The application, as I have said, is to control a 150V source but only 1mA will flow to the load.

1589277330341.png
This is the circuit I've been using but it only works when V1 is 150V.
What I would need is for it to wirk when V1 is 3.3 or 5V

Thank you very much for your help in advance!
 

Wolframore

Joined Jan 21, 2019
1,748
to switch 150V using PFET with logic level gate voltage is not possible as you discovered. You could use another transistor to pull the gate down when activated as a simple gate driver.
 

AnalogKid

Joined Aug 1, 2013
8,464
At a minimum you will need an NPN or n-channel transistor driving the M1 gate, something rated for 200-300 V. Also, you have over 13 mA through R1 and R3, for a power dissipation of just over 2 W. R1 needs to be much larger.

ak
 

crutschow

Joined Mar 14, 2008
24,968
control a 150V source but only 1mA will flow to the load.
You show a 1k load which gives 150mA of load current.

For the high-side MOSFET you also need to limit the maximum gate-source voltage to avoid damaging the gate (typically to about 10-12V).
For example, this can be done with a Zener from gate-source, or a proper selection of the two gate resistor values.
 

Thread Starter

gllorens

Joined May 12, 2020
3
Following some of your advice, I designed this circuit and it appears to work fine to my purpose:

1589292584620.png

Thank you all very much for your help!!
 

crutschow

Joined Mar 14, 2008
24,968
You do realize that you are using the MOSFET as a source-follower, not a switch(?).
Thus the voltage across R2 will depend upon the Vsg(threshold) of the particular MOSFET you happen to buy.
 

AnalogKid

Joined Aug 1, 2013
8,464
For the circuit in post #7, the gate voltage must be 160 V to assure that the FET is fully enhances ("on" or "saturated").

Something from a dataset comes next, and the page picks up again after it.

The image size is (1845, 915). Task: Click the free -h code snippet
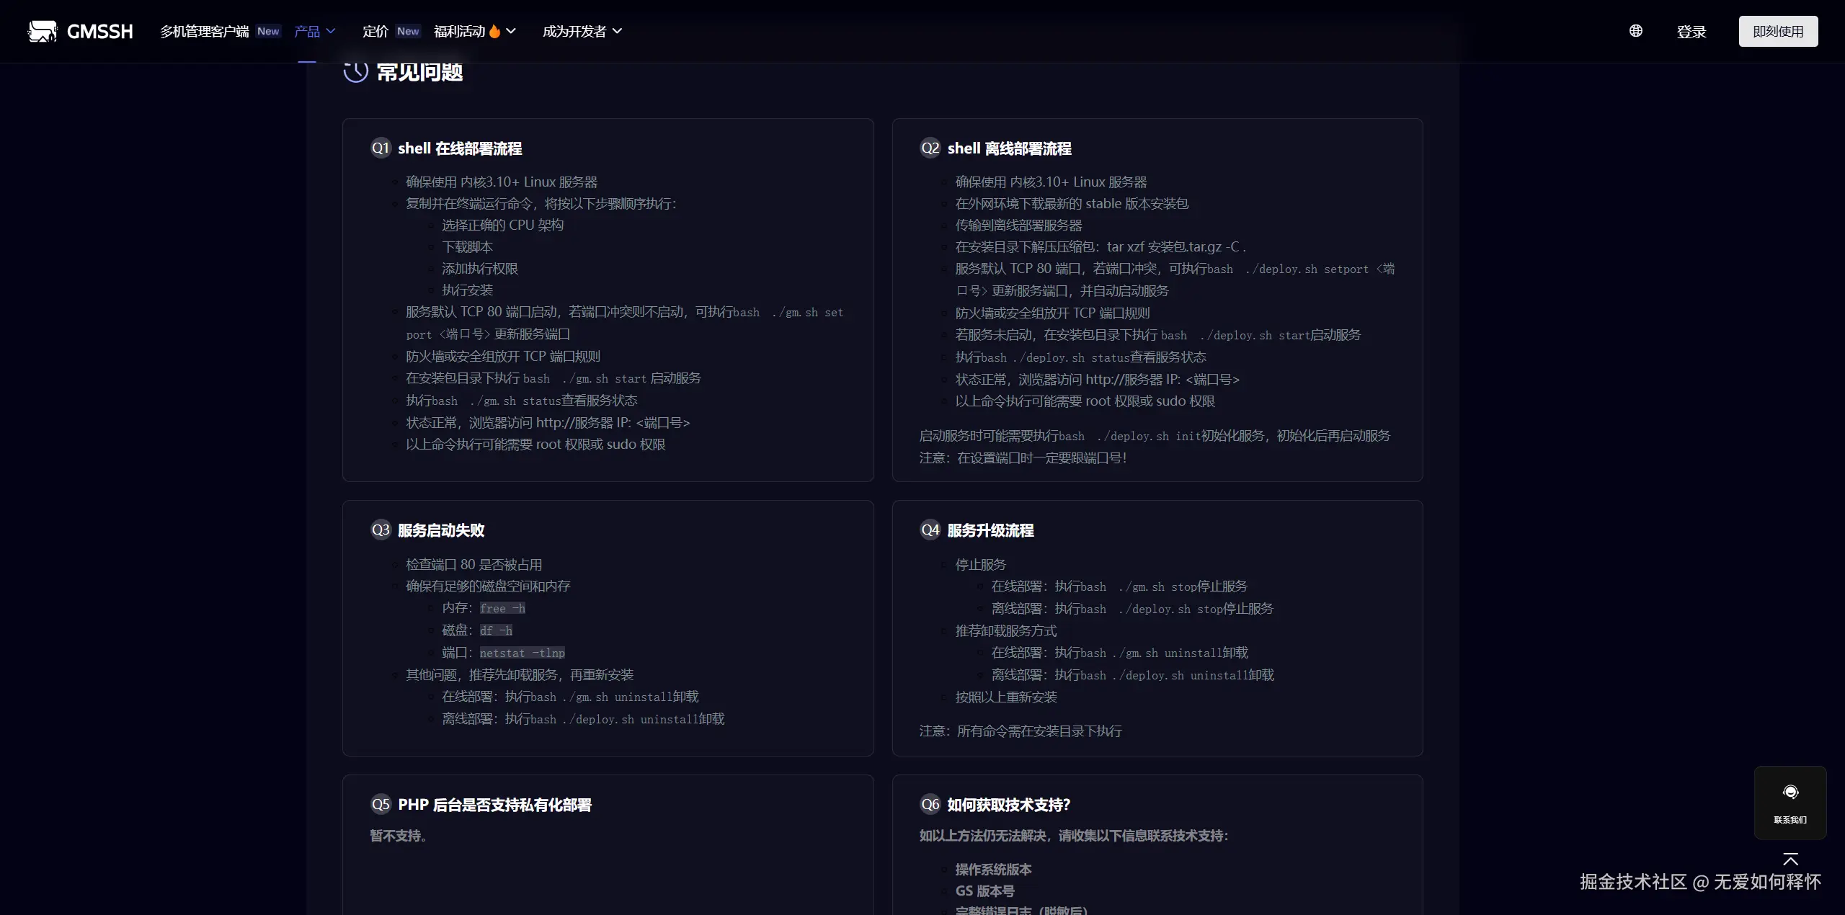[x=502, y=608]
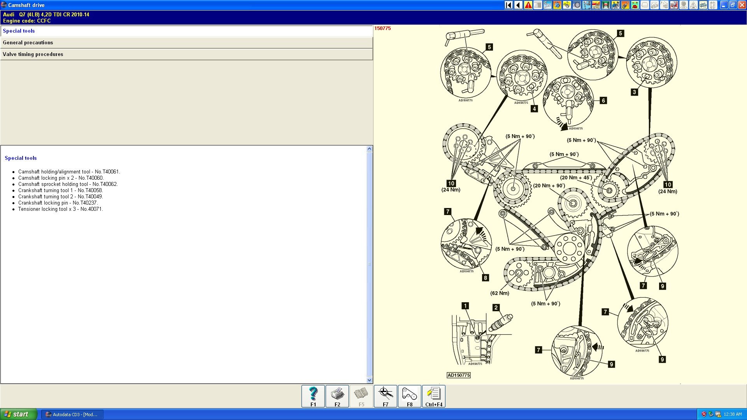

While you show two different GND symbols, they must be electrically related to each other or the circuit will not function.

ak
 

Wolframore

Joined Jan 21, 2019
1,748
there's a lot that's not quite right about this design and application but we have limited information. What is 150V DC for? How much current are we talking about? Is it inductive load?..... etc. there may be better ways to do this but can't tell with limited information.
 

ronsimpson

Joined Oct 7, 2019
680
Using P mosfet. V1 is data from 3.3V logic. 3.3 volts is not much to turn many MOSFETs.
When V1 = 0V, Q2=0 current. Q1 is off.
When V1= 3.3V, Q2=about 1mA. Just under 3V on R2.
R3 is not needed but helps reduce the power loss in Q2. At 1mA there will be 75V across R3 when Q2 is on at 1mA.
1mA in Q2 causes 1mA in R1 which makes about 9 volts. This is a good voltage for the gate of Q1.
You know Q1 needs a voltage G to S to turn on. Pulling down 9V will turn it on. D1 is there for safety. Just in case the voltage is too big the voltage will be limited to 15V. That is 150-15=135.
1589316657920.png
Q2 needs to be a small 200V part. From my head 2N5550 is a 150V part. Close but not right.